Combining human and data insights
Knowing where to update imagery at this scale is hard. We have users all over the world, and they have many different coverage priorities for their satellite views: roadways, new developments, commercial districts, farms, national parks, waterfronts, you name it. Even for the same point on the ground, people have different requirements. For example, recency is the main concern for some, while others would gladly see last year’s images if they’re a little clearer than this year’s. To balance everyone’s needs, we’ve learned to take a “measure twice, cut once” approach.
First, we analyze our existing imagery to learn where it would benefit most from improvement. We have fine-tuned algorithms that measure haze, poor lighting, and low resolution, among other potential problems. As they run across all our imagery, they create a multi-layer “map of the map” that represents quality on several axes. We collect these metrics into an aggregate that we call the Satellite Health Index (SHIdx), a single indicator of how healthy the imagery is in any given area.
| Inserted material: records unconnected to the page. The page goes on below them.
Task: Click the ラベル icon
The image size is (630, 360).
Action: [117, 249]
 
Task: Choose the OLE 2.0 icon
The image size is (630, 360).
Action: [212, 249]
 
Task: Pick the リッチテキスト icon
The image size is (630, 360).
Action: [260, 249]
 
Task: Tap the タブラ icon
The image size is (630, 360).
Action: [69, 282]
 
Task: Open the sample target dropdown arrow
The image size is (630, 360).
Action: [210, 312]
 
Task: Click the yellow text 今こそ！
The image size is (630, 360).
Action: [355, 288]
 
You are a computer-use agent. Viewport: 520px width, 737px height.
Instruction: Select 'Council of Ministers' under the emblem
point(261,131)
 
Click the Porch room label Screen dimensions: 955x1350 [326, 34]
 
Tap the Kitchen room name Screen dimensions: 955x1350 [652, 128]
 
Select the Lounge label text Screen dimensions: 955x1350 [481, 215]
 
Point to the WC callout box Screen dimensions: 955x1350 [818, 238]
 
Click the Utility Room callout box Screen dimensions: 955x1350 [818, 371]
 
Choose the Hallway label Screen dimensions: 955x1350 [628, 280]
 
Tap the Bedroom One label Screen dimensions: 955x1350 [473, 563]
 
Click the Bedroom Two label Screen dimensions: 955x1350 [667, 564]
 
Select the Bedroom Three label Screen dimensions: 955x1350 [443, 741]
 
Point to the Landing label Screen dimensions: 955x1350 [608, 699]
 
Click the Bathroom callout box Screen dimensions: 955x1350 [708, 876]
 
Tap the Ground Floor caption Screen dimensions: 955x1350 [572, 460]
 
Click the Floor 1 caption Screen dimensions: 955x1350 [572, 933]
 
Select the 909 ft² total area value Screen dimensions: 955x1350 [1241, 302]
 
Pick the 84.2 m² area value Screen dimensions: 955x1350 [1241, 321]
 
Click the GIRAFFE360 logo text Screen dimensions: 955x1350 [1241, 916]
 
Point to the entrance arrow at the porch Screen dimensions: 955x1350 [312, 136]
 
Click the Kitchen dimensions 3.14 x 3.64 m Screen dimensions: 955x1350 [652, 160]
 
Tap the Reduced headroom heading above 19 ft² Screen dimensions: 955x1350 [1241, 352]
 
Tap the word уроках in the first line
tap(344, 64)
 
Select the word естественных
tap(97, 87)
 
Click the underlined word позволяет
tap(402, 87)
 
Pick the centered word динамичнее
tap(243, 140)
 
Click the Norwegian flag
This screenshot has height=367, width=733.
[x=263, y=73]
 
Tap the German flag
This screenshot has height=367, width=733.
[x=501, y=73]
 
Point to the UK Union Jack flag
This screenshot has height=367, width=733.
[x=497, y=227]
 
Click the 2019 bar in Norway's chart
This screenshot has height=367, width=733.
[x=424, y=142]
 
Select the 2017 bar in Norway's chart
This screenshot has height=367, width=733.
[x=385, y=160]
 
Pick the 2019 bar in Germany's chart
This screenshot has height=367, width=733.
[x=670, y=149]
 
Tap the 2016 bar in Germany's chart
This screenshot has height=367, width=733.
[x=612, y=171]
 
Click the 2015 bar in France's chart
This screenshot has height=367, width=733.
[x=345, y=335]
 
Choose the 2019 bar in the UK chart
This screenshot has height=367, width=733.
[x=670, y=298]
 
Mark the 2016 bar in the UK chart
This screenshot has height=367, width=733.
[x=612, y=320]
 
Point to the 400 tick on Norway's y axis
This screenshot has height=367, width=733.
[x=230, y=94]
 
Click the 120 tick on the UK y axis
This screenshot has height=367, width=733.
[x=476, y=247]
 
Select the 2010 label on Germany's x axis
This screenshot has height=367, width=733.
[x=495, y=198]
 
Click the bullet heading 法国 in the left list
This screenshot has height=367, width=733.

Our anonymized telemetry data shapes the other half of the formula. It lets us spot shifts in user demand; for example, we can identify a quickly developing city, a newly opened bridge, or a suddenly fashionable neighborhood. We combine this data with explicit user requests.
We like user requests because they’re products of human judgment. However, they aren’t as spatially dense as anonymized telemetry, and they can be biased by cultural, economic, and technical factors. Combined, user requests and telemetry density tell us where our users need us to update imagery.
There’s still a healthy proportion of common sense in our update allocations, but it’s always built on hard data. And what the data tells us is sometimes surprising — that’s why it’s valuable. For example, going into this round of updates, we knew we wanted to refresh Shanghai. But when we referred to the SHIdx and user demand, we saw that the high-priority area extended far beyond Shanghai proper, across many surrounding cities. If we didn’t look at that data, we would have refreshed only the downtown core. With the data, we decided to refresh well over 150,000 km², an area bigger than Wisconsin.
Explore our imagery
Ultimately, our goal is the most beautiful and accurate map possible. That means it has to be a living map, continually growing and updating; essentially learning from itself. Combining human and data insights to prioritize which regions to update is part of that complex process.